» EXERCISE
Please repeat the lines below exactly. Begin with the line containing "Visit the @jhamel_redux" and go on through the line containing "This screenshot has height=727, width=1357.".

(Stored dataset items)
......
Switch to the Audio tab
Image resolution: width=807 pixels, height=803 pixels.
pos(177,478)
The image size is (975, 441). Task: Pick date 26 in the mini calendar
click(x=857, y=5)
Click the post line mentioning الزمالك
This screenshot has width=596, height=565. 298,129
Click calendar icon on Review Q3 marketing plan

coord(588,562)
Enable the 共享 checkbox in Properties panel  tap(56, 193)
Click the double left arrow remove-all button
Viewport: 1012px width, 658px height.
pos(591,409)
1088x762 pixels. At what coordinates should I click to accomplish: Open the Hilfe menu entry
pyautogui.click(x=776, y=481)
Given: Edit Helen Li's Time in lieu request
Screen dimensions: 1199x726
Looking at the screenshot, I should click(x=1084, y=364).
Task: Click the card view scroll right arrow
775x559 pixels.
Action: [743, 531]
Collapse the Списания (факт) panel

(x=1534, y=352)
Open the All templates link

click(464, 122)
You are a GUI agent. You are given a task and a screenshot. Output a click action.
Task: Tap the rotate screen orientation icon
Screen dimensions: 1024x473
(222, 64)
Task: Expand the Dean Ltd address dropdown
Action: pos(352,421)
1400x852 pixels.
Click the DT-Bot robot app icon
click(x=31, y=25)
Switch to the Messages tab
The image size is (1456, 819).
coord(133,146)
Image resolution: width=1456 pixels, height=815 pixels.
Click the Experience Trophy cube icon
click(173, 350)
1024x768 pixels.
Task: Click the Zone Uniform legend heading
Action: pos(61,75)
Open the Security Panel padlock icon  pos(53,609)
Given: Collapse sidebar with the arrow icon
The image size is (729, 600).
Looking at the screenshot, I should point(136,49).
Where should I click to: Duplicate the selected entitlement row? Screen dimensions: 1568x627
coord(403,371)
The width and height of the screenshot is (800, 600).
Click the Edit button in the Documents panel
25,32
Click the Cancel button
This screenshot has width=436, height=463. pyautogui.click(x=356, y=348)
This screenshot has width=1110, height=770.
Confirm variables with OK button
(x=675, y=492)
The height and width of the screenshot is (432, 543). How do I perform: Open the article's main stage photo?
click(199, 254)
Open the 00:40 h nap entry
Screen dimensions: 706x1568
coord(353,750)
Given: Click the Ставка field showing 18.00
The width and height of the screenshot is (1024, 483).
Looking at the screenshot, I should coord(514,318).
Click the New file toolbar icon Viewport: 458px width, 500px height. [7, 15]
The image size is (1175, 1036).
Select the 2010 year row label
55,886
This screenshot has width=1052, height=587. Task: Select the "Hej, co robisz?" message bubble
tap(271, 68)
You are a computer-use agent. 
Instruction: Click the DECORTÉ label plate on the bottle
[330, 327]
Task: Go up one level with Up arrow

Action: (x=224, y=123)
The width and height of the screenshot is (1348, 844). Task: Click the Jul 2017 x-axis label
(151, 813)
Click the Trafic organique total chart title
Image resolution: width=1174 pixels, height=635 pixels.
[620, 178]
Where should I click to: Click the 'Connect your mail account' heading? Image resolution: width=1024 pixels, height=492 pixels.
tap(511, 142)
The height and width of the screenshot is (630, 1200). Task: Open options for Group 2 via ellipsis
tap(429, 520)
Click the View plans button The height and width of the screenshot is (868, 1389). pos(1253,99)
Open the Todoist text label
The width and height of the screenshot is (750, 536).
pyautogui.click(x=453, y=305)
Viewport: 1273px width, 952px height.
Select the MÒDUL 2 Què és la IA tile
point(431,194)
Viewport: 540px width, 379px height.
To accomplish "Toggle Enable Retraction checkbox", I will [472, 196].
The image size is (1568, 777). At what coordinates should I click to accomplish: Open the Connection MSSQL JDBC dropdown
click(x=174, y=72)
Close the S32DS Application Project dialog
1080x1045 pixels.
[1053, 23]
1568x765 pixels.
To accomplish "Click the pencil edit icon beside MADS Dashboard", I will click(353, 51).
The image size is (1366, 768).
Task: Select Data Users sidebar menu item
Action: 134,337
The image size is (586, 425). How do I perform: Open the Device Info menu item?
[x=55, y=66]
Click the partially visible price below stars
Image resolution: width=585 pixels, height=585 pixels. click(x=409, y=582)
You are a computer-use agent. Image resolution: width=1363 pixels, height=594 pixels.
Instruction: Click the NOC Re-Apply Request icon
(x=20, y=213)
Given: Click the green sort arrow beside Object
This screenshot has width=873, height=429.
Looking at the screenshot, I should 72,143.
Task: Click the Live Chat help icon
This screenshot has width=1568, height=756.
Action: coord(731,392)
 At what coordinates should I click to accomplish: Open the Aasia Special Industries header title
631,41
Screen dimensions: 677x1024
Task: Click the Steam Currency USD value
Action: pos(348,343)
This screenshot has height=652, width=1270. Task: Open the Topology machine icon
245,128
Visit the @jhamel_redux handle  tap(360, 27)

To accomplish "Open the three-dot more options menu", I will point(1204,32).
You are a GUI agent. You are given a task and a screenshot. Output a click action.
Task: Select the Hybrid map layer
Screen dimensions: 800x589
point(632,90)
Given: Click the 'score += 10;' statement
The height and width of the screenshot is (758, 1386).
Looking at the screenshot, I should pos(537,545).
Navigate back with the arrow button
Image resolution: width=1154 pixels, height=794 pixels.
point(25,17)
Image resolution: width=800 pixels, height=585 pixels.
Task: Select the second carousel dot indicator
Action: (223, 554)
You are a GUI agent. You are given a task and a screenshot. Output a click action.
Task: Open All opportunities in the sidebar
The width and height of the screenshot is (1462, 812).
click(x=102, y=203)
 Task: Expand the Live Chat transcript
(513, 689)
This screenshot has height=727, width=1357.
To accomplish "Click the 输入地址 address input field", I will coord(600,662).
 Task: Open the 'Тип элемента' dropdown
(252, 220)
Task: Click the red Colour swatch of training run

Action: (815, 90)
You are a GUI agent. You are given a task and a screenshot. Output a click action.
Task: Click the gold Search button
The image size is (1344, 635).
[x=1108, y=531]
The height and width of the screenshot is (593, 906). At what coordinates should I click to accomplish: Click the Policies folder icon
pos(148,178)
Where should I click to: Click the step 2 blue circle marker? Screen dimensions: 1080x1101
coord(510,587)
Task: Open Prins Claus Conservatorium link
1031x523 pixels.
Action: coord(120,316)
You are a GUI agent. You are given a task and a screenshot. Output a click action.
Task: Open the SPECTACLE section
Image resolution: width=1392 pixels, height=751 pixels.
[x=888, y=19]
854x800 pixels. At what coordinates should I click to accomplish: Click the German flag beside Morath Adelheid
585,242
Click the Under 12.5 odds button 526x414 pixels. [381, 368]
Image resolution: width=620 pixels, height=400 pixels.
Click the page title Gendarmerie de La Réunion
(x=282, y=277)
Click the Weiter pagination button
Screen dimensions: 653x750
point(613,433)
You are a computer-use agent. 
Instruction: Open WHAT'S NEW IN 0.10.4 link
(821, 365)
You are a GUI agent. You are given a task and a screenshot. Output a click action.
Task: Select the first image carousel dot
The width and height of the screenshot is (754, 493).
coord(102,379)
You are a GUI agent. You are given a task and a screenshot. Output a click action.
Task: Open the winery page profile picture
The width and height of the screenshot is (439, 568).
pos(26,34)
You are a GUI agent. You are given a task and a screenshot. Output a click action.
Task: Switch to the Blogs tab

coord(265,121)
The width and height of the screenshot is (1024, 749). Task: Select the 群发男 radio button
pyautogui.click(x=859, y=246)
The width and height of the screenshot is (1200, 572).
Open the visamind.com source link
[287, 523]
......
» EXERCISE OUTPUT
Visit the @jhamel_redux handle  tap(360, 27)

To accomplish "Open the three-dot more options menu", I will point(1204,32).
You are a GUI agent. You are given a task and a screenshot. Output a click action.
Task: Select the Hybrid map layer
Screen dimensions: 800x589
point(632,90)
Given: Click the 'score += 10;' statement
The height and width of the screenshot is (758, 1386).
Looking at the screenshot, I should pos(537,545).
Navigate back with the arrow button
Image resolution: width=1154 pixels, height=794 pixels.
point(25,17)
Image resolution: width=800 pixels, height=585 pixels.
Task: Select the second carousel dot indicator
Action: (223, 554)
You are a GUI agent. You are given a task and a screenshot. Output a click action.
Task: Open All opportunities in the sidebar
The width and height of the screenshot is (1462, 812).
click(x=102, y=203)
 Task: Expand the Live Chat transcript
(513, 689)
This screenshot has height=727, width=1357.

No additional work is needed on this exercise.